Serum cortisol level (2 h after taking hydrocortisone orally) increased up to 15 μg/dl without change of dose (20 mg/m2/day) at seven months of age, when cholestasis had improved: direct bilirubin level, 0.9 mg/dl; bile acid level, 85 μmol/l. The dose of hydrocortisone could be reduced to 10 mg/m2/day at seven months of age. Hypoglycemia was not noted even after decreasing the dose. The dose of L-thyroxine could be decreased similarly at seven months of age (Table 2). The dose of L-thyroxine was 3.5 μg/kg/day at nine months of age when cholestasis was completely resolved.

Discussion

Fat-soluble hormones such as hydrocortisone and L-thyroxine were monitored during cholestasis in a patient with congenital hypopituitarism. The dose of these hormones had to be changed according to the condition of cholestasis.

Congenital hypopituitarism is known to be associated with cholestasis in the early infancy. At least thirty-two cases of congenital hypopituitarism with cholestasis have been reported (2,3,4,5,6,7,8,9,10,11,12,13,14,15). The doses of replacement therapy were mentioned in 11 cases (3, 5, 7, 8, 10, 11). Relatively high doses of L-thyroxine (8 to 10 μg/kg/day) were needed until six months of age in five cases. In these cases the doses of hydrocortisone tended to be high (10 to 20 mg/m2/day). The dose adjustment after resolving cholestasis has not been reported for any patients.

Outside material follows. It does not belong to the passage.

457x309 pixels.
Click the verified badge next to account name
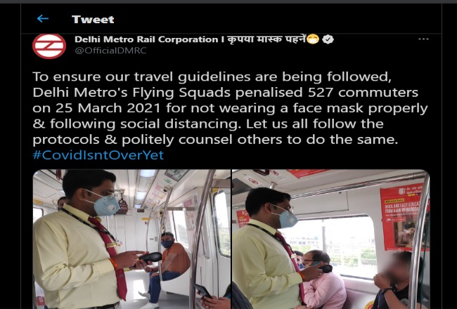(328, 39)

One of the reasons why hydrocortisone and L-thyroxine should be increased in cholestasis is because supplements of fat-soluble vitamins are needed. Insufficiency of bile acids secretion in the intestine causes difficulty for the absorption of fat-soluble substances. Serum bile acid levels, an established marker for cholestasis (16), were roughly correlated with the dose of hydrocortisone and L-thyroxine in our case.

In conclusion, the dose of hydrocortisone and L-thyroxine should be increased during cholestasis in patients with hypopituitarism.